Le congé politique des mandataires locaux
Le congé politique des mandataires locaux est réglé différemment selon que le mandataire travaille dans le secteur privé ou le secteur public.
La durée du congé politique ne correspond pas au temps que l'élu local consacre à son mandat mais au temps qu'il y consacre pendant ses heures de travail. C'est pourquoi le congé politique ne concerne que les fonctionnaires et les travailleurs salariés.
1. Le secteur public
Le congé politique des membres du personnel des services publics est régi par la loi du 18 septembre 1986[1].
Cette loi, sensiblement modifiée par la loi du 4 mai 1999 visant à améliorer les congés politiques des mandataires locaux[2], a également subi d'importantes modifications, notamment en ce qui concerne son champ d'application, par une loi du 4 février 2003[3].
Telle que modifiée, la loi ne s'applique plus au personnel communal.
Saisie pour avis sur le projet de loi modifiant la loi de 1986 précitée, la section législation du Conseil d'Etat a, à juste titre, souligné l'impact de la loi du 13 juillet 2001 (entrée en vigueur, en grande partie, le 1.1.2002) portant transfert de diverses compétences aux Régions et aux Communautés et fait remarquer que : « (…) le législateur n'est plus compétent pour adopter des dispositions relatives au congé politique des membres du personnel des provinces et des communes, (…). La modification de la loi du 18 septembre 1986 instituant le congé politique pour les membres du personnel des services publics ne peut dès lors concerner ces membres du personnel »[4].

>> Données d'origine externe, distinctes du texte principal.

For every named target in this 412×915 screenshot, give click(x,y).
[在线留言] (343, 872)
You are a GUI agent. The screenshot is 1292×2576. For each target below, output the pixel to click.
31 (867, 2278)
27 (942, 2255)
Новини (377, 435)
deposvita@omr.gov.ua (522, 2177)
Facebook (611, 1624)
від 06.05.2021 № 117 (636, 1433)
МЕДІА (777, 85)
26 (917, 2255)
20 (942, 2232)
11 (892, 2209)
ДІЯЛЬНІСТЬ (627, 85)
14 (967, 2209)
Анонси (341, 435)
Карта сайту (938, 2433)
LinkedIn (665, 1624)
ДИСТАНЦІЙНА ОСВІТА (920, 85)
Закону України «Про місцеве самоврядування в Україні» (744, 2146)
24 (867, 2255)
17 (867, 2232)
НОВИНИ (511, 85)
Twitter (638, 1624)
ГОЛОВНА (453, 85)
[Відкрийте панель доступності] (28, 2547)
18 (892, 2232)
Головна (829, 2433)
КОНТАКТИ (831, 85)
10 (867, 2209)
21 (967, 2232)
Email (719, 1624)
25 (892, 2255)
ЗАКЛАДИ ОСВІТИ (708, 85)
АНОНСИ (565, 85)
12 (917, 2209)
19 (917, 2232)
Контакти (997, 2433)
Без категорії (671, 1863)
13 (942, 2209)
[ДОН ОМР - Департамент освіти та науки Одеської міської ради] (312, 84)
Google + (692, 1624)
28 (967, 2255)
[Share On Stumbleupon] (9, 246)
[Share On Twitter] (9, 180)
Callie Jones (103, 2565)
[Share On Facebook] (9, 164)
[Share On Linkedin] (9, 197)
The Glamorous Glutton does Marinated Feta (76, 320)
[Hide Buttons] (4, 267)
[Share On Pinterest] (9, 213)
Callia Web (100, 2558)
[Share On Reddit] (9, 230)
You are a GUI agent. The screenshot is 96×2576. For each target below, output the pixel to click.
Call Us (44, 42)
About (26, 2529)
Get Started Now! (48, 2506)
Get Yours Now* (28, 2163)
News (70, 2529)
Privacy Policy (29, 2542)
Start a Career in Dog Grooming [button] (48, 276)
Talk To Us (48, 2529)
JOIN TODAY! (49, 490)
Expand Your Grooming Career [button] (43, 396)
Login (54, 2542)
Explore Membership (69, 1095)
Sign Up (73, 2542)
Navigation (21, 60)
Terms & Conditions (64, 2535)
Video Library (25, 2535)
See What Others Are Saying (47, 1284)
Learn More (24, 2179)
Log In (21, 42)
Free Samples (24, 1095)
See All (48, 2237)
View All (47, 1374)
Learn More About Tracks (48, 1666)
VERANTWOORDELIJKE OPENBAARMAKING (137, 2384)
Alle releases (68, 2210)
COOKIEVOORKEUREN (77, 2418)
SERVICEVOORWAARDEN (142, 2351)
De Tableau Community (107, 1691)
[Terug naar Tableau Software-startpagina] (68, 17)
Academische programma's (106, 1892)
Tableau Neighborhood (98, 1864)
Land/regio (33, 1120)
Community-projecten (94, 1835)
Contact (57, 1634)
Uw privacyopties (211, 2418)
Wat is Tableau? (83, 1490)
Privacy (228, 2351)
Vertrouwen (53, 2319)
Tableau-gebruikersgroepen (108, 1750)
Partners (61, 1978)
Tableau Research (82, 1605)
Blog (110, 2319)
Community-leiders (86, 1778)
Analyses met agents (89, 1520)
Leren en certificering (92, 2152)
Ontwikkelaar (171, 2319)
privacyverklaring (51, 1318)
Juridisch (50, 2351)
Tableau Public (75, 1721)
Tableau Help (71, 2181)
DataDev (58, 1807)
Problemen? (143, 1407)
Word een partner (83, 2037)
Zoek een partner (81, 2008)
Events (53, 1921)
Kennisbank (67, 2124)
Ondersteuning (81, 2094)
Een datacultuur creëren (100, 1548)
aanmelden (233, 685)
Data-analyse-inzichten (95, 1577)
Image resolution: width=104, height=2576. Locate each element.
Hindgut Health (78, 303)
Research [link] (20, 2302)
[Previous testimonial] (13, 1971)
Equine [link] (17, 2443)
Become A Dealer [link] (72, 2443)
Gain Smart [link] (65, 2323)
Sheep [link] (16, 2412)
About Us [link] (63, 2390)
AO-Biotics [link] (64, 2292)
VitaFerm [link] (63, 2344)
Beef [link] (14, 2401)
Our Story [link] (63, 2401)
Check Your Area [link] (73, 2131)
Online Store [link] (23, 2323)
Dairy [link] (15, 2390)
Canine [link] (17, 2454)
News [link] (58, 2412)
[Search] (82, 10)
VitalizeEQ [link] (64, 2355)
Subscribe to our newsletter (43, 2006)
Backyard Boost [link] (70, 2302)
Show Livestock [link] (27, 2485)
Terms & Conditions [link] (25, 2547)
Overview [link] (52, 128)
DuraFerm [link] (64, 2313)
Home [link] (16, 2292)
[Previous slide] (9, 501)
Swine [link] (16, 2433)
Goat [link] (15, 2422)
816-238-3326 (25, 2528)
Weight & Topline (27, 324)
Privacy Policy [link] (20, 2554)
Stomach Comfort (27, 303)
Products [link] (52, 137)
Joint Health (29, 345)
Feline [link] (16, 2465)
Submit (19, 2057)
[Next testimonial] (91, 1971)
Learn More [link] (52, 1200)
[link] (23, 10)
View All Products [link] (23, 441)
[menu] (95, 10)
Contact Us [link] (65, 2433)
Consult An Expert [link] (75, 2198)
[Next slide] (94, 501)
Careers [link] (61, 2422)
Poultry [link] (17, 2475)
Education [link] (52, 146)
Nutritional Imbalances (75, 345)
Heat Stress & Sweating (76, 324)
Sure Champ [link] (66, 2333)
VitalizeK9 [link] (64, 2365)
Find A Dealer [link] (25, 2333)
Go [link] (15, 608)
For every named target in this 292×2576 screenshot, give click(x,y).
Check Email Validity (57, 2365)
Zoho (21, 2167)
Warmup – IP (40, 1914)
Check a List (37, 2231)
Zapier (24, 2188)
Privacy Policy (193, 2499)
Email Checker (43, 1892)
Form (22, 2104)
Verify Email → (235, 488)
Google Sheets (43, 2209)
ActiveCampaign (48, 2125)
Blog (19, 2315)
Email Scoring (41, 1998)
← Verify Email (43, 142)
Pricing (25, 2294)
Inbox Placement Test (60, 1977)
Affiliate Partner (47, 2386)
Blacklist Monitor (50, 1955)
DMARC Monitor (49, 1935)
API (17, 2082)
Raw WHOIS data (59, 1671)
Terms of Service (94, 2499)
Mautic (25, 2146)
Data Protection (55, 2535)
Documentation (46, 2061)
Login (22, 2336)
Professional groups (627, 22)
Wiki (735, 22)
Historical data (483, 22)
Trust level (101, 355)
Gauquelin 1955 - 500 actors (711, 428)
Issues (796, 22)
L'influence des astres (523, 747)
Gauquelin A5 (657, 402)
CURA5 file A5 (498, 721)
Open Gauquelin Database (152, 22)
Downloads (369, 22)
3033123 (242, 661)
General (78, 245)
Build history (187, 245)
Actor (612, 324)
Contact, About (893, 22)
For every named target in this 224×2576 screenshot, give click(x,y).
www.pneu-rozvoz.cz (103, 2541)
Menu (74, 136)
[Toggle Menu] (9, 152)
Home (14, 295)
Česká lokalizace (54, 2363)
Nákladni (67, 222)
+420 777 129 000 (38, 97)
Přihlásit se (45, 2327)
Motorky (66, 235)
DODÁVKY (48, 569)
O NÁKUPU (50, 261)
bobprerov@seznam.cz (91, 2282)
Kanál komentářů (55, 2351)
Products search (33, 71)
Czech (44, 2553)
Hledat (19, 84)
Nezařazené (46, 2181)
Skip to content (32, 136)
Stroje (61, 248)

En outre, le Conseil d'Etat précisa : « Ce qui implique que le texte actuellement en vigueur de cette loi doit subsister pour ces membres du personnel et ne peut être modifié ou remplacé que par les Régions en ce qui les concerne ».
Il en résulte que, aussi longtemps que le législateur régional ne réglemente pas la matière, la situation des mandataires locaux qui sont également des membres du personnel local continue à être régie par la loi de 1986 dans sa version antérieure à la modification intervenue en 2003[5]. Pour ce qui concerne les mandataires locaux qui sont fonctionnaires au sein d'une autorité publique autre que locale, c'est cependant la loi de 1986 dans sa version actuelle (telle que modifiée, notamment, en 2003) qui est d'application.
Le texte qui est donc applicable aux mandataires locaux wallons prévoit que les congés peuvent être pris de manière fractionnée (minimum 1 heure) afin de pouvoir s'absenter pour signer un acte ou participer à une réunion sans devoir prendre nécessairement toute une journée de congé.
En outre, les personnes travaillant à temps partiel ont également droit à un congé politique.
En ce qui concerne les travailleurs de la fonction publique, ils peuvent désormais consacrer au moins un jour par semaine (en volume global) à l'exercice de leur mandat exécutif, quelle que soit la taille de la commune, puisque le volume de travail ne décroît pas proportionnellement au nombre de la population.
La situation se présente comme suit[6]:
|
Bourgmestre |
Echevin/ Président de CPAS |
Conseiller communal/ Conseiller de l'action sociale[7] |
Dispense de service |
2 jours/mois |
||
Congé facultatif |
- jusqu'à 30 000 h.: - 30 001 – 50 000 h.: |
- jusqu'à 30 000 h. : - 30 001 – 50 000 h. : - 50 001 – 80 000 h.: |
- jusqu'à 80 000 h. : - plus de 80 000 h. : |
Congé d'office |
- jusqu'à 20 000 h. : - 20 001 – 30 000 h. : - 30 001 – 50 000 h. : - plus de 50 000 h. : |
- jusqu'à 20 000 h. : - 20 001 – 30 000 h. : - 30 001 – 50 000 h. : - 50 001 – 80 000 h. : - plus de 80 000 h. : |
Pour rappel, la dispense de service n'a aucune incidence sur la situation administrative et pécuniaire du fonctionnaire, tandis que les congés politiques d'office et facultatifs ne sont pas rémunérés.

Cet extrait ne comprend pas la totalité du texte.